→ **WHAT YOU NEED TO DO**:
Each record is to be printed exactly as given, down to the last mark.

(Stored data)
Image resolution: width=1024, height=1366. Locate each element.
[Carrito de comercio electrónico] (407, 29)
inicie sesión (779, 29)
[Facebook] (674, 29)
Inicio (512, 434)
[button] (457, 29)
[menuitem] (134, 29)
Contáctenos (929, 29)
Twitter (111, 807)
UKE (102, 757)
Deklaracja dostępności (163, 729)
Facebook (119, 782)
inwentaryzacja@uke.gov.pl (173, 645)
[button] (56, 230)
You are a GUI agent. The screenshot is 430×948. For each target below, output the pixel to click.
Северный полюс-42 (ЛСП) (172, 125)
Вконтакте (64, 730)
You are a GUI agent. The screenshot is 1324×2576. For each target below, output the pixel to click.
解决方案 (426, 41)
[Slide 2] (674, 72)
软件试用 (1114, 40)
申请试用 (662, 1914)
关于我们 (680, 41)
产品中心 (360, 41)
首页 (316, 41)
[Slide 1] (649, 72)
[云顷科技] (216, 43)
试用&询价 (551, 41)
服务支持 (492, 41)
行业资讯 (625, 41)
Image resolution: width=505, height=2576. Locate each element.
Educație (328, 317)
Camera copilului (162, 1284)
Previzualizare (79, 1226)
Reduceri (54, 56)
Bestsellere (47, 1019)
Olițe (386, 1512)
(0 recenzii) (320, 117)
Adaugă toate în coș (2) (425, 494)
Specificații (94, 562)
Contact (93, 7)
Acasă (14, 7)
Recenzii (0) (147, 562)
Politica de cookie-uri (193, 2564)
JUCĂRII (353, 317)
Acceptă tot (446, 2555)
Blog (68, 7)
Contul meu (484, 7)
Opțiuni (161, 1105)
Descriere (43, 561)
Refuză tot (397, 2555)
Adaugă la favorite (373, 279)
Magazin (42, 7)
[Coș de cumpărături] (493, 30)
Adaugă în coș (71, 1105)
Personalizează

→ **FINISHED EXERCISE**:
Image resolution: width=1024, height=1366. Locate each element.
[Carrito de comercio electrónico] (407, 29)
inicie sesión (779, 29)
[Facebook] (674, 29)
Inicio (512, 434)
[button] (457, 29)
[menuitem] (134, 29)
Contáctenos (929, 29)
Twitter (111, 807)
UKE (102, 757)
Deklaracja dostępności (163, 729)
Facebook (119, 782)
inwentaryzacja@uke.gov.pl (173, 645)
[button] (56, 230)
You are a GUI agent. The screenshot is 430×948. For each target below, output the pixel to click.
Северный полюс-42 (ЛСП) (172, 125)
Вконтакте (64, 730)
You are a GUI agent. The screenshot is 1324×2576. For each target below, output the pixel to click.
解决方案 (426, 41)
[Slide 2] (674, 72)
软件试用 (1114, 40)
申请试用 (662, 1914)
关于我们 (680, 41)
产品中心 (360, 41)
首页 (316, 41)
[Slide 1] (649, 72)
[云顷科技] (216, 43)
试用&询价 (551, 41)
服务支持 (492, 41)
行业资讯 (625, 41)
Image resolution: width=505, height=2576. Locate each element.
Educație (328, 317)
Camera copilului (162, 1284)
Previzualizare (79, 1226)
Reduceri (54, 56)
Bestsellere (47, 1019)
Olițe (386, 1512)
(0 recenzii) (320, 117)
Adaugă toate în coș (2) (425, 494)
Specificații (94, 562)
Contact (93, 7)
Acasă (14, 7)
Recenzii (0) (147, 562)
Politica de cookie-uri (193, 2564)
JUCĂRII (353, 317)
Acceptă tot (446, 2555)
Blog (68, 7)
Contul meu (484, 7)
Opțiuni (161, 1105)
Descriere (43, 561)
Refuză tot (397, 2555)
Adaugă la favorite (373, 279)
Magazin (42, 7)
[Coș de cumpărături] (493, 30)
Adaugă în coș (71, 1105)
Personalizează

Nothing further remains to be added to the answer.